Focusing on the People Who Matter (Anh-Thu)
“Don’t care what people think of you” is a phrase I’m pretty sure we’ve all heard at some point in our lives. As humans, we’re all insecure about different things, but most of us are probably worried about how others perceive us. I know I’ve fallen into this trap. I’ve let opinions from peers, officer elections, and even social interactions that were completely normal affect the way I view myself. What I’ve learned is that it’s not about disregarding people’s opinions entirely. After all, we’re human, and we rely on each other for accountability, to ensure that we’re being kind, thoughtful members of society. The question is who to listen to.
The first story I will tell is a trauma dump about my marching band experiences. I was made a captain in band when I was young, only a sophomore, and much younger than the rest of the captains. So of course they hated me. They jumped at the chance to exclude me from anything and everything, even going so far as to manipulate me into turning down an opportunity to get receive an award (captains switch off to receive awards on behalf of the entire band). The next year, a similar awards exclusion happened, resulting in my complete breakdown. But when that happened, I had people. One of my best friends called down another ally to support me, and a few friends teamed up to buy me coffee to cheer me up. In that moment, I realized the people who mattered weren’t the insecure seniors desperate to cling to what they had at the expense of a younger leader. The people who mattered were the people who chose to be there.
The last story I’ll tell is the tale of Speech and Debate officer elections. I looked up to so many of the Speech presidents that I wanted to be a president myself, but unfortunately I did not get the position. The thing that hurt the most was that people I looked up to were making the decision, and instead of telling me directly why they made their decision, they told other people. I found out indirectly through various sources that I was viewed as not having enough “presence” and “chemistry” (still not quite sure what they meant, but I interpreted it as likability). For a long time, this bothered me. I took their words completely to heart because they were echoing insecurities I had always had of not belonging, not being enough for people. In the end though, I had a ton of people ready to reassure me during that time. People who I never expected to be there showed up and reminded me of the impact I had on others as a leader, that one comment only a few people said shouldn’t make me forget it all.

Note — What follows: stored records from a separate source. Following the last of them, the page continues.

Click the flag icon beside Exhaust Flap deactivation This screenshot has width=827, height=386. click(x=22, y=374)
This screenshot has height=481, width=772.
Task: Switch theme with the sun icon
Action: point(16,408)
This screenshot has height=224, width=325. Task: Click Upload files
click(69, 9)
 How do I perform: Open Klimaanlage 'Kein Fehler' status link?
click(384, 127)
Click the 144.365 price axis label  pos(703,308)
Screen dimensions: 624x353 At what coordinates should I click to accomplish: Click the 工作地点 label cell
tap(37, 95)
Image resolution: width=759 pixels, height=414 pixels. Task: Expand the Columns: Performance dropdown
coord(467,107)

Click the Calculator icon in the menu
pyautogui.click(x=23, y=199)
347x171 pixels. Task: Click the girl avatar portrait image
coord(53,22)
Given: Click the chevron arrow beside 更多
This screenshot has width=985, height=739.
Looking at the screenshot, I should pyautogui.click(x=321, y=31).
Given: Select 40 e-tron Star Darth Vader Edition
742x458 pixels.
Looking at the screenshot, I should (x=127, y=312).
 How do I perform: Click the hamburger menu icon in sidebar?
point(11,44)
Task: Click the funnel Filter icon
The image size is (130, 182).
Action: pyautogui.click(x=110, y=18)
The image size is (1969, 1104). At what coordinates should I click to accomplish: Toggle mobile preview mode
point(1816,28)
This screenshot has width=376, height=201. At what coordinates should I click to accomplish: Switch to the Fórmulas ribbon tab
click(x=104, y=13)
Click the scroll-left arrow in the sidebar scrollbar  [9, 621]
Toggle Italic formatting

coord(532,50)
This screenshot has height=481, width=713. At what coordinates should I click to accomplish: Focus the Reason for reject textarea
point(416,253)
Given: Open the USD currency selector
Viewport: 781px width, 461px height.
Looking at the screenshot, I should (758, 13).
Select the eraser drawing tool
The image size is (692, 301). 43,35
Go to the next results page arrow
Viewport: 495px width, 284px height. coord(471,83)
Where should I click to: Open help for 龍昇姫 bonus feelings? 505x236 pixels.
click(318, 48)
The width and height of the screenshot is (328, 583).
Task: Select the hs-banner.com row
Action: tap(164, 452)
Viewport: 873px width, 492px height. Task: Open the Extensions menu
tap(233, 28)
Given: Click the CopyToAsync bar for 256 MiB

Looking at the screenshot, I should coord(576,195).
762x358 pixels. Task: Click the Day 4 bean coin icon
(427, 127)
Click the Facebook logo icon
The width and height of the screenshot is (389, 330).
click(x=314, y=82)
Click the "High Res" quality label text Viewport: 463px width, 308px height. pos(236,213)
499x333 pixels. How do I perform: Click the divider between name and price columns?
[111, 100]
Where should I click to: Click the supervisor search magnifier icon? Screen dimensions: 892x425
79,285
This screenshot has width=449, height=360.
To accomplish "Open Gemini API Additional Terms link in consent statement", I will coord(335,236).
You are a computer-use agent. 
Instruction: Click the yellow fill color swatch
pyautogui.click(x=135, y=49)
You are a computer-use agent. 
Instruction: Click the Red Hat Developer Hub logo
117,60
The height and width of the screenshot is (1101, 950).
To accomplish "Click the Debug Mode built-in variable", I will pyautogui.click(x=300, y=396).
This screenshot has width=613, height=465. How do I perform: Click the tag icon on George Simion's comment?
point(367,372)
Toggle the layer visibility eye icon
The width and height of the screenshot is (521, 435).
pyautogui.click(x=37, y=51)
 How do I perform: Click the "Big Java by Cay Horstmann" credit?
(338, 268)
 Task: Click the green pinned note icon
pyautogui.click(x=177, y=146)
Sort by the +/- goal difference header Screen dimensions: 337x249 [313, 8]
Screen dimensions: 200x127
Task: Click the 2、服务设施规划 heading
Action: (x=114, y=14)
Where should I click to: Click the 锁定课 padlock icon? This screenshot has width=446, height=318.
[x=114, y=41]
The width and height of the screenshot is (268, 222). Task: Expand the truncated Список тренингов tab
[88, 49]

People who have always been there and continue to be there reminded me of my genuine nature and my resilience no matter what life threw at me. Eventually I learned that the people who secretly believe you’re inadequate but will refuse to tell you that directly are not the people you should listen to. Instead, the people who matter are the people who will be honest with you and believe in you no matter what.
All in all, I’ve learned quite a bit about people in high school. If there’s anything I want people to take away, it’s that what people say about you is often more a reflection of them than you. People themselves are insecure and love to project those on others. The people who you should listen to are the people who will give constructive criticism to help you and lift you up whenever you need it. Everyone else? Treat them like fish swimming away from you in a vast ocean because there will be other fish in the sea who swim toward you because they love you. The people who matter are the people who care.